Dass sie ohne Wissen der IT-Abteilung mit eigenen Geräten arbeiten, ist laut der Millennials-Studie von Accenture ein typisches Verhaltensmuster von Angehörigen dieser Generation - viele haben noch dazu nur ein geringes Bewusstsein für Sicherheitsprobleme, die dadurch entstehen. Die Folge: Es bildet sich eine "Schatten-ITSchatten-IT", wie die Verfasser der Accenture-Studie schreiben. Besonders drastisch veranschaulicht eine Umfrage von IDC im Auftrag des Dienstleisters Unisys dieses Phänomen. Von fast 1000 befragten Angestellten in Deutschland, Großbritannien, Belgien und den Niederlanden sagten 95 Prozent, dass sie zum Arbeiten mindestens ein Endgerät nutzen, das sie privat angeschafft haben. Von den deutschen Umfrageteilnehmern nutzen 31 Prozent geschäftlich ein Smartphone. Sie tun das häufig ohne Wissen des IT-Chefs. Denn von den parallel befragten CIOs gaben nur 14 Prozent an, Mitarbeiter in ihrem Unternehmen nutzten ein Smartphone. Alles zu Schatten-IT auf CIO.de

Mix aus Privat- und Geschäftsdaten

Jesper Doub weiß um diesen Schattenbereich und will ihn ausleuchten. Für den Einsatz privater Geräte hat er bei Bauer Media die Regel aufgestellt: Wer ein privates Gerät wie beispielsweise ein Android-Smartphone über den Microsoft-Exchange-Server und Active-Sync mit Daten seines Arbeitsplatzes synchronisieren will, kann das nur nach vorheriger Anmeldung des Geräts. "Dazu reicht eine kurzer Mail-Workflow - wichtig ist, dass wir Bescheid wissen", sagt CIO Doub.

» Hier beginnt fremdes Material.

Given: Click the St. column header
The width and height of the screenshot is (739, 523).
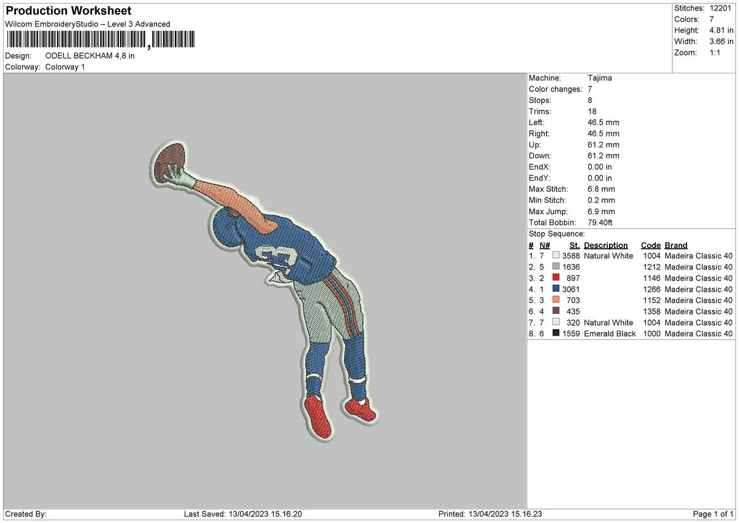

Das freilich ändert nichts daran, dass auf Geräten, die Mitarbeitern gehören, Privates mit Geschäftsdaten vermischt wird - "ein großes Problem", wie Thomas Hansen von Accenture sagt. Jesper Doub räumt ein, dass er auf diese Frage noch keine endgültige Antwort habe. Derzeit jedenfalls sei es bei Bauer nicht erlaubt, dass ein Mitarbeiter auf seinem privaten Endgerät Kundendaten oder eine Präsentation über die finanzielle Situation des Verlagshauses mit sich herumträgt. Doub weiß aber, dass er eine solche Richtlinie nicht auf Dauer aufrechterhalten kann. Sobald sie fällt, ist das Unternehmen gezwungen, sich anders abzusichern. Wer auf dem eigenen mobilen Gerät sensible Firmendaten transportiert, müsste dann beispielsweise unterschreiben, dass er bei Diebstahl oder Verlust der Löschung aller Daten zustimmt.

Blackberry-Smartphones lassen sich von fern löschen, sofern ein Unternehmen den Blackberry-Enterprise-Server nutzt. Auch Daten auf einem iPhone lassen sich per "Remote Wipe" aus der Ferne ausradieren, wenn das Gerät mit einem Microsoft-Exchange-Konto konfiguriert ist. Weg sind bei Privatgeräten dann neben den Geschäfts-Mails unter Umständen aber auch Urlaubsfotos und die Lieblingsmusik. Bei der Bauer Media Group wird über die Vorgehensweise bei einem solchen Fall noch diskutiert. "Zurzeit habe ich dafür noch keine Lösung", sagt Jesper Doub.

Erst in der Planung sind auch neue Support-Modelle. Denn mit der Gerätevielfalt wächst die Zahl möglicher Fehlerquellen. "Je mehr unterschiedliche Geräte im Einsatz sind, umso mehr Unbekannte gibt es, die Probleme verursachen können", sagt Rüdiger Spies von IDC. Unvermeidbar sei, dass die Support-Kosten steigen, wenn Mitarbeiter neben standardisierter Firmenhardware ihre privat angeschafften Geräte einsetzen. "Das muss jeder CIO der Unternehmensleitung ehrlich sagen", mahnt Spies - und ergänzt: "Ich kann völlige Freiheit bei der Auswahl mobiler Geräte nicht empfehlen." Auch Thomas Hansen von Accenture warnt vor zu viel Offenheit. Im Sinne niedriger Wartungskosten müsse ein Unternehmen "die Zahl der Arbeitsplatztypen begrenzen".